Professor Simon Todd's Learning by Listening: Implications for Humans and Machines
This talk describes three studies under the theme of what humans and machines can learn from passive exposure to language.
The first study explores how much information humans learn simply by being surrounded by a language they don't speak. I present behavioral experiments into what New Zealanders know about Māori, the Indigenous language, they are frequently exposed to but show know only about 70 Māori words on average. Computational and statistical modeling show that New Zealanders nevertheless have extensive knowledge of fine-grained probabilistic patterns in the way that Māori words are formed. Results such as this motivate efforts in the unsupervised learning of linguistic information by machines.
Taking that humans can learn to identify word-parts in a language on the basis of their statistical recurrence, the second study asks how a machine might go about doing the same thing. Focusing on an abstract word-formation template in Māori known as reduplication, in which a new word is formed by repeating all or part of another word, humans identify the abstraction behind reduplication fairly easily and generalize it to new words, but existing unsupervised word segmentation algorithms do not. Extending a popular algorithm to incorporate abstract reduplication templates allows it to better identify word-parts, demonstrating that language technologies can be improved by incorporating human linguistic knowledge.

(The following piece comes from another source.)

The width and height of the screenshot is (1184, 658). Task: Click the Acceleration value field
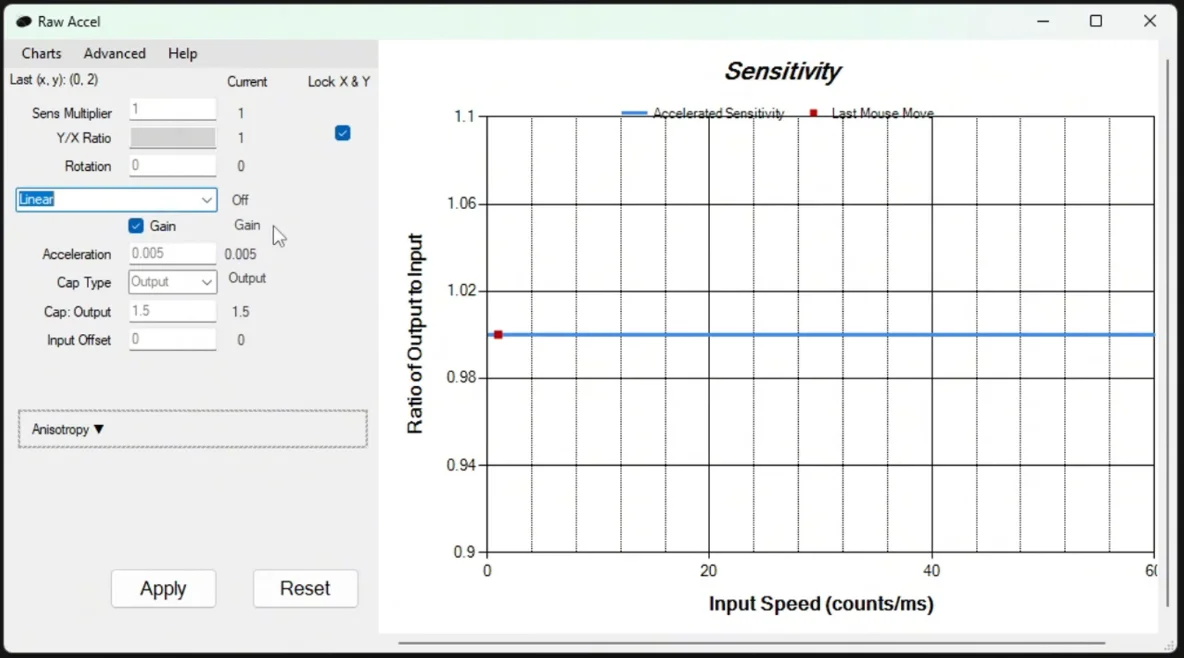pos(172,253)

The third study returns to the implicit learning of linguistic information in humans to ask how general it is, and what can facilitate or inhibit it. I replicate the first study, looking at the knowledge of Spanish among Californians and Texans who don't speak it. Non-Spanish speakers have extensive implicit knowledge of Spanish, just as non-Māori speakers did in the first study, affirming the generality of those findings. However, the extent of implicit knowledge that participants display is affected by their attitudes toward Spanish and its speakers: as participants' attitudes decline, so too do their display of implicit knowledge. Results suggest that we think carefully about how human-like we want machine learning to be.
About the Speaker
Simon Todd is an Assistant Professor in the Department of Linguistics at the University of California, Santa Barbara. His research focuses on the incredible power of passive listening for developing and accessing knowledge about language varieties and the people that speak them. For example, he has examined: how people who don't speak a language can nevertheless gain impressive implicit knowledge of its regularities by being exposed to it often; how social stereotypes based on the way that someone sounds can influence what listeners remember them saying; and how words demonstrate changes in accent over time at different rates, based on how easily they can be understood. His work delves into the rich biases associated with in-the-moment listening and explores their large-scale, long-term implications, using a combination of computational modeling, behavioral experiments, and statistical analysis of large bodies of language data.